– ¿No te planteaste que ibas a hacer daño a tu alrededor?
Las palabras empleadas por Joséphine sonaron desagradables a sus oídos. ¿Por qué emplear palabras tan terribles? ¿El aburrimiento no bastaba para explicarlo todo? ¡Había que ponerle palabras, además! ¿Acabar de una vez por todas? Lo había pensado mirando la ventana de su despacho. Acabar con lo de levantarse por las mañanas, acabar con lo de decirse: ¿qué voy a hacer hoy? Acabar con lo de vestirse, peinarse, simular que habla a su hijo, a Carmen, a Babette, a Philippe… Acabar con la rutina, la sombría cantinela de la rutina. Sólo le quedaba un adorno: ese libro que no había escrito, pero cuya gloria y éxito brillaban aún. ¿Por cuánto tiempo? No lo sabía. Después… Después, ya vería. Después, será otro día, otra noche. Los afrontaría uno por uno y los endulzaría tanto como pudiese. No tenía fuerzas para pensar en ello. Se decía también que, quizás, un día, la antigua Iris, la mujer triunfante y segura, volvería y la tomaría de la mano, diciéndole al oído: «Todo eso no importa, ponte guapa y vente… Disimula, aprende a disimular». El problema, suspiró, es que todavía pienso… Estoy débil pero todavía pienso, debería dejar de pensar del todo. Como Bérengère. Todavía quiero, todavía deseo, me lanzo aún llena de esperanza, de deseo, hacia otra vida que no tengo la fuerza de construir ni siquiera de imaginar. Tener la sabiduría de replegarme y contar mis pobres fuerzas, de decirme: bueno, tengo tres céntimos de fuerza y no más, a ver qué hacemos… Pero seguramente es demasiado pronto, no estoy dispuesta a renunciar. Sintió una sacudida. Detestaba esa palabra, renunciar. ¡Qué horror!

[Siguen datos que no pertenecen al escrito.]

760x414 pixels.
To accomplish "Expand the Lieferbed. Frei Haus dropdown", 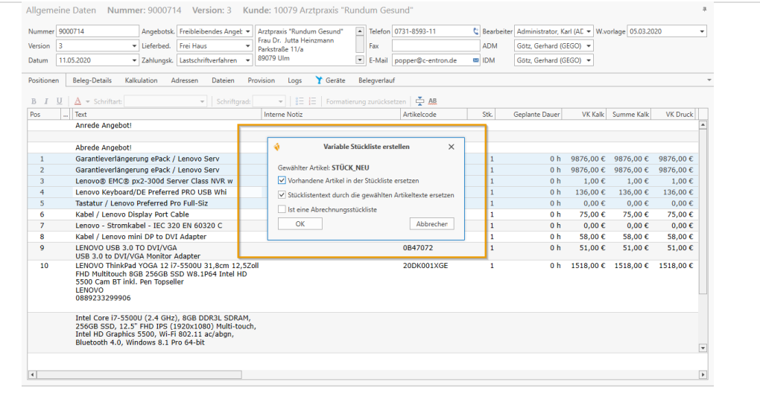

Su mirada se fijó en su hermana. Tenía menos talento que yo al nacer, y le va muy bien. La vida no es generosa. Es como si reclamara la cuenta, hiciese el cálculo de lo que había dado, de lo que había recibido y presentase factura.
– Ni siquiera Hortense quiere verme más -soltó en un último sobresalto que todavía mostraba su interés por la vida-. Sin embargo, nos llevábamos bien… ¡También le debo de dar asco!
– Está preparando la selectividad, Iris. Trabaja como una loca. Quiere sacar matrícula, ha encontrado una escuela de moda en Londres para el año próximo…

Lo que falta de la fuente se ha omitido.